WHAT TO PRODUCE:
Using the data below, copy every line that contains the word "type".

THE RECORDS: Begin

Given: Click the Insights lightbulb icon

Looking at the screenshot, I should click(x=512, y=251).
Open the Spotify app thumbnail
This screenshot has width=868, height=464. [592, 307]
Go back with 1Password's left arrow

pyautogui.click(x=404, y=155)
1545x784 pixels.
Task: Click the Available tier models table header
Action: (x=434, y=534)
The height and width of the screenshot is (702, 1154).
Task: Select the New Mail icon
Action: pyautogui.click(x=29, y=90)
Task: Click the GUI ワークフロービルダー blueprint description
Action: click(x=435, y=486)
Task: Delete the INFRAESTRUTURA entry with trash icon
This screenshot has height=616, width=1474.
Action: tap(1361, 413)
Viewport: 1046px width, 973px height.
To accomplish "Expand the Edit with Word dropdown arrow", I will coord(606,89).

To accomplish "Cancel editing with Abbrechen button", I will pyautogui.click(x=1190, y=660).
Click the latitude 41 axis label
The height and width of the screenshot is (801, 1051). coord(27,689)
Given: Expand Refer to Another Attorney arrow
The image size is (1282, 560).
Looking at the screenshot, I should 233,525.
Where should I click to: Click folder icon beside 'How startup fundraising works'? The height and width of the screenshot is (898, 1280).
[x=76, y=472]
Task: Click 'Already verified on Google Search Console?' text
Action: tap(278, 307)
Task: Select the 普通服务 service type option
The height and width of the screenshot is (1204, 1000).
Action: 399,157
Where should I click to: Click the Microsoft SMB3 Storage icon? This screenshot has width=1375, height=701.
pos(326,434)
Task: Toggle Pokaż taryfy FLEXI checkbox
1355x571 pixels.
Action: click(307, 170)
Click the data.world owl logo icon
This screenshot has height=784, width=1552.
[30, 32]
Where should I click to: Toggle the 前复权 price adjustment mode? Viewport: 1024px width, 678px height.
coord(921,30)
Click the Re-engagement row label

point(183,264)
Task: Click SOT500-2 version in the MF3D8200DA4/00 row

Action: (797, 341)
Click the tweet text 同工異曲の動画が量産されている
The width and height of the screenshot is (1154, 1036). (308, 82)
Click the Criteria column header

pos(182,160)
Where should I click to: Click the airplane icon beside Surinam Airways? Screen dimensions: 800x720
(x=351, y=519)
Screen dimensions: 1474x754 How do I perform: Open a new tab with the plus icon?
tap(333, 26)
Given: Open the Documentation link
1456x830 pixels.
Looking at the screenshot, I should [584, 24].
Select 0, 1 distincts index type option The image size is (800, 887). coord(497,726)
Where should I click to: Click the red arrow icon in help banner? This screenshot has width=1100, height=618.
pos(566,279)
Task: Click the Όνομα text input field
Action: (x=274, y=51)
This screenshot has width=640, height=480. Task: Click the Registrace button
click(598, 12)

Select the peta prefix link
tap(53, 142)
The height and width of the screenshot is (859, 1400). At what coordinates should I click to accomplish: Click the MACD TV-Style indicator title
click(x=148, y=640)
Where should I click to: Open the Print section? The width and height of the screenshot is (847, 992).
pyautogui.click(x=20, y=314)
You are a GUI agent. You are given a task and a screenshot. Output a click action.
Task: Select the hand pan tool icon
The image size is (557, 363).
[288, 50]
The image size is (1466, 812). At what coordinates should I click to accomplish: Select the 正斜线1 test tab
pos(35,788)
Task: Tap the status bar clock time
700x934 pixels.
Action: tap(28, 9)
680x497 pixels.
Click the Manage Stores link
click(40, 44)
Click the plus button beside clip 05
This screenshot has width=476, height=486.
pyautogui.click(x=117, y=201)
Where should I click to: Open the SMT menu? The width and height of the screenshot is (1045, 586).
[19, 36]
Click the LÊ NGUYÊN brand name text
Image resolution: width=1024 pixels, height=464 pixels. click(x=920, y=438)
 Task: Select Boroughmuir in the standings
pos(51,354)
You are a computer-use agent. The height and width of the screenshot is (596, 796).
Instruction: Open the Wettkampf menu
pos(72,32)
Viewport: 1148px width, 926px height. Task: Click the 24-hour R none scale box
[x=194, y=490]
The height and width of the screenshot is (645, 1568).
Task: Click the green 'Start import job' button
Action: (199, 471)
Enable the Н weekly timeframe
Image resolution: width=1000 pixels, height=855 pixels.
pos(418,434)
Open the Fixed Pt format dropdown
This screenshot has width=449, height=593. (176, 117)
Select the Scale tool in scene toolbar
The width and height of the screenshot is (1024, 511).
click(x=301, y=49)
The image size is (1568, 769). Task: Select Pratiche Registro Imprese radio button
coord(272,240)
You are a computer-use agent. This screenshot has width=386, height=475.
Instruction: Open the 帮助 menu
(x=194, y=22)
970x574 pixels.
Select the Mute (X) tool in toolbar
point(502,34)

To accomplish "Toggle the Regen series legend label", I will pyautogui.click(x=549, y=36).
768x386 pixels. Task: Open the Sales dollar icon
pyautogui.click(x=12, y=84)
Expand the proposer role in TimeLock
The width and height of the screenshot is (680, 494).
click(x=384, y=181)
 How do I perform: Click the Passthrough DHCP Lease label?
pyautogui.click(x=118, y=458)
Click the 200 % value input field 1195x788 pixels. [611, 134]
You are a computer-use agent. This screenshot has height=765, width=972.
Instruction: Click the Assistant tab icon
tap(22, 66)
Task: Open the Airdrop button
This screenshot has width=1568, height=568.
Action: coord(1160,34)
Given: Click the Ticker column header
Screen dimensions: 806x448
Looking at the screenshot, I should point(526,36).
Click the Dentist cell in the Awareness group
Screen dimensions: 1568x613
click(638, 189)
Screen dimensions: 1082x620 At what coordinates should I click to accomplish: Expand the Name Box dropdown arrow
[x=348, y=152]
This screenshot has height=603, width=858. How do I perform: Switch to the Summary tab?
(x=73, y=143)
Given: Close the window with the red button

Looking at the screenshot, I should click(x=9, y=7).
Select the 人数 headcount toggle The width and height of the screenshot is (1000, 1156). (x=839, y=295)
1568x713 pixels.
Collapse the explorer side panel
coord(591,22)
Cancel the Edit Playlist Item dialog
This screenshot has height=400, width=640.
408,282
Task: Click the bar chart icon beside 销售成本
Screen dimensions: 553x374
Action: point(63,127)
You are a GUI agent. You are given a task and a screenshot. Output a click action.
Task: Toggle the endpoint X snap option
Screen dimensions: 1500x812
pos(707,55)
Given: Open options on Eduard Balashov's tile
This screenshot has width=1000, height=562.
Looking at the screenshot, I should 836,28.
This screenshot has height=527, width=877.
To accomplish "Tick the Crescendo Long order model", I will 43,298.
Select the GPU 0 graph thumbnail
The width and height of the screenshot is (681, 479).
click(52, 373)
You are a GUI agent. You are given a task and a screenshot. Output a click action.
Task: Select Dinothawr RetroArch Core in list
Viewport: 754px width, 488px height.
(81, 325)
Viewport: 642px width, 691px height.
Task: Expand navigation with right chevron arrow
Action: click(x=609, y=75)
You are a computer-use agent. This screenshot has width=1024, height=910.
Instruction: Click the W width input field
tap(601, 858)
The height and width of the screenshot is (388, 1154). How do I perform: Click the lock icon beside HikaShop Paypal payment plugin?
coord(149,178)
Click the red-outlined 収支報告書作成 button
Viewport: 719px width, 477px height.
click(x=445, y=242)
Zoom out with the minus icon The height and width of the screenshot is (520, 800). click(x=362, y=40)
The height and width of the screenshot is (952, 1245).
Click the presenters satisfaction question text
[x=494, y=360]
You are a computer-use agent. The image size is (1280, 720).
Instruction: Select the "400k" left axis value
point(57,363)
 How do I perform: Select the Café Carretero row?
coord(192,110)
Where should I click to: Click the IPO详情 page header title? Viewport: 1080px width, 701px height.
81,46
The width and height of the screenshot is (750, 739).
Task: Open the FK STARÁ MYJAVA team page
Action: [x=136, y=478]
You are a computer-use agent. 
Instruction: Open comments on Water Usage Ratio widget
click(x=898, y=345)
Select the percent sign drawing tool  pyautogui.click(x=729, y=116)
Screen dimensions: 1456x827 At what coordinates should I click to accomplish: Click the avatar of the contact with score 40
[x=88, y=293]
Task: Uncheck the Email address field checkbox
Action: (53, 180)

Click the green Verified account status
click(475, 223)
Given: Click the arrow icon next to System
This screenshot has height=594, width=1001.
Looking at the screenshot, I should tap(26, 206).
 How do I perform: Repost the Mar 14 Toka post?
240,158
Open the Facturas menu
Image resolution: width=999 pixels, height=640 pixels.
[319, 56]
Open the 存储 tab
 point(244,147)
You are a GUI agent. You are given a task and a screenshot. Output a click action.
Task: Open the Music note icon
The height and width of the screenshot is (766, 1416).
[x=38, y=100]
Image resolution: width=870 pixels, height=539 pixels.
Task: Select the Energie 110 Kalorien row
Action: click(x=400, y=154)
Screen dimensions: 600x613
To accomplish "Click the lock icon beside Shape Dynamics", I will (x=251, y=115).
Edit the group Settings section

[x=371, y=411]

THE RECORDS: End

ANSWER AREA:
Task: Select the 普通服务 service type option
Select 0, 1 distincts index type option The image size is (800, 887). coord(497,726)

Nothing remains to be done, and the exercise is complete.